Das Engadin begeistert vor allem mit seiner einzigartigen landschaftlichen Kulisse und seinen unzähligen Traditionen. Während des Open Doors Engadin vom 29. und 30.6.2024 wird die Vielfalt in der Architektur, die Bandbreite der dortigen Baukultur sowie die rege Bautätigkeit der Schweizer Bergregion gezeigt. Einen Einblick in ihre Arbeit hat uns Caty Emonet des Studios C Architekten gegeben.
Was hat Ihre Heimat architektonisch zu bieten?
Zuerst kommen mir die historischen Bauten in den Sinn – vor allem die Engadinerhäuser der Dorfkernzonen. Diese sind zum einen ganz einfache Bauernhäuser mit simplen Holzstuben und grossen Heuställen und zum anderen herrschaftliche Patrizierhäuser mit sehr hochwertigen Innenausbauten. Durch die touristische Bedeutung des Tals und die Bäderkultur sind aber auch andere wertvolle architektonische Zeitzeugen entstanden wie z. B. die grossen Hotelbauten. Es gibt also eine grosse und wertvolle, historische Bausubstanz, die zusammen mit der Landschaft einen guten Nährboden für neue Architekturprojekte bietet. Dies sieht man nicht nur an den zahlreichen neuen, architektonisch qualitativ hochstehenden Projekten im Oberengadin, sondern auch an den wichtigen Umbauten alter Häuser. Dazu kommt, dass gute Architektur nur zusammen mit den Menschen entsteht – Offenheit für Wandel, Wertschätzung gegenüber dem Bestand seitens der Bauherren ist unumgänglich. Durch die kulturelle Vielfalt und die Internationalität des Engadins gibt es hier glücklicherweise eine offenere und diversifiziertere Klientel als in anderen Bergregionen.

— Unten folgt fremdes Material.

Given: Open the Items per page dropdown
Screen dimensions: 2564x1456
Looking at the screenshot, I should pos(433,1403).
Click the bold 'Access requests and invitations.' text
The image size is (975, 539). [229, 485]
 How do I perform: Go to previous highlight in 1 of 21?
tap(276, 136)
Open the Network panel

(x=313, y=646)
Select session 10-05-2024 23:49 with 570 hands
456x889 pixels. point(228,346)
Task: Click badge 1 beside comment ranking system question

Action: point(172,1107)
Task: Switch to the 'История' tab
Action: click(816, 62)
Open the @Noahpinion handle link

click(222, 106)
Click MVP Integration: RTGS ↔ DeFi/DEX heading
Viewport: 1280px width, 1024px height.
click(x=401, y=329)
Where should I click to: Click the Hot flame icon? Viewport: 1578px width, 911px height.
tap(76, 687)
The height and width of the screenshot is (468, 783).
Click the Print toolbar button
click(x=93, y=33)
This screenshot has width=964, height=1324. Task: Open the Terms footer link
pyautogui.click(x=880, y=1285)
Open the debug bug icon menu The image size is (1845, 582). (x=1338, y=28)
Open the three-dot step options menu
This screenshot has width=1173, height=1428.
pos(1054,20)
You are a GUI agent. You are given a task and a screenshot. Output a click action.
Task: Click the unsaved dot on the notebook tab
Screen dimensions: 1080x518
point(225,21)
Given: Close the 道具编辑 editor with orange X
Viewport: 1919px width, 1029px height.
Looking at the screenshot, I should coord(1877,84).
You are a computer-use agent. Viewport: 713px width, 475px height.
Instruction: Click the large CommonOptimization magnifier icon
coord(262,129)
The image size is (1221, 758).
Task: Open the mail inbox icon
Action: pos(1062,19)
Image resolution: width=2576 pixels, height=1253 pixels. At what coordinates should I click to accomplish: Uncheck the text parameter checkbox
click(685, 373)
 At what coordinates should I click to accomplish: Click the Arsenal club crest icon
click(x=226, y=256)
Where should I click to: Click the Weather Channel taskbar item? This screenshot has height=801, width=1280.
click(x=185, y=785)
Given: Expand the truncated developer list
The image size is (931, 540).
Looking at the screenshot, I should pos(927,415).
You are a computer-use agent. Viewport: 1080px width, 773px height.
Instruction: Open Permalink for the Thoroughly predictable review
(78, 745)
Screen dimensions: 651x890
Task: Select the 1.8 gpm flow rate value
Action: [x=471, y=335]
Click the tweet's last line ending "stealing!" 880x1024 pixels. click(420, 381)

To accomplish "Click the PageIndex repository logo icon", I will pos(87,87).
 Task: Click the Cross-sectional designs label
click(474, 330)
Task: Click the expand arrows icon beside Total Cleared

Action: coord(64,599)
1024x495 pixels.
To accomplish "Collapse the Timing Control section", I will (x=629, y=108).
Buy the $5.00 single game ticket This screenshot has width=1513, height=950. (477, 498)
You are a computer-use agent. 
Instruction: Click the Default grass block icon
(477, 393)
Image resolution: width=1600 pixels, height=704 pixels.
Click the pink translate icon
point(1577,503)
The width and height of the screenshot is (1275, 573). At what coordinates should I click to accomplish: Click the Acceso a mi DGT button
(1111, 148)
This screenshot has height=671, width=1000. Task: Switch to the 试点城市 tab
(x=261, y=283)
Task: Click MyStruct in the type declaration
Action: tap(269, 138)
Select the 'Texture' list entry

Ihr Büro verfolgt die Philosophie „Architektur nach Bedürfnissen“. Wie fliesst dieses Motto in das Projekt Villa Klainguti ein?
In diesem Projekt galt es, die zukünftige Nutzung des Hauses als touristisch vermietete Villa in Einklang mit der Architektur zu bringen. Es sollte exklusiv sein, aber nicht protzig und mit Respekt dem Alten gegenübertreten. Gezielt haben wir Bereiche unberührt belassen, während wir anderenorts Akzente geschaffen haben, indem wir Neues wie Farbe oder moderne Möbelstücke ins Spiel gebracht haben. Dabei muss man sich jener Verantwortung im Klaren sein, dass ein solcher Hausumbau auch den Mut zur Veränderung braucht, wenn diese die bestehende Substanz und deren Qualitäten verbessert. So sollen die zukünftigen Nutzenden die Räume der Villa Klainguti betreten, das Gefühl der Selbstverständlichkeit bekommen und ein harmonisches Zusammenspiel von Neu und Alt erfahren.
Mit ebenjenem Projekt sind Sie beim diesjährigen Open Doors Engadin vertreten. Das Zusammenspiel von Erhalten und Erneuern war hier ein grosses Thema. Wie findet man hierin die richtige Balance?
Indem man das Objekt, den Ort und die Menschen in den Fokus stellt – frei von jeglicher Selbstverwirklichung.
Was macht dieses Projekt so besonders?
Der Umbau und das dadurch veränderte Erscheinungsbild der Villa, das Wiederbeleben und Verstärken ihrer architektonischen Qualitäten und ihres historischen Werts. Dies macht den Bau zu einem Juwel, welches nicht nur Geschichten erzählt, sondern auch wichtige Baukultur und Architektur des Engadins darstellt. Der historische Wert, sein Kontext hinsichtlich der Lage sowie Einzigartigkeiten wie z. B. die bestehenden und restaurierten Deckenmalereien sind im Engadin selten zu finden.
Apropos Engadin. Die Veranstaltung will dort die Architekturlandschaft dem breiten Publikum zugänglich machen. Was möchten Sie den Besucher:innen insbesondere mit auf den Weg geben?
Die Wichtigkeit unseres architektonischen Nährbodens! Dabei steht nicht nur die Frage nach dem Erhalt im Raum, sondern zugleich um den Mut, offen gegenüber Neuem und Veränderung zu sein.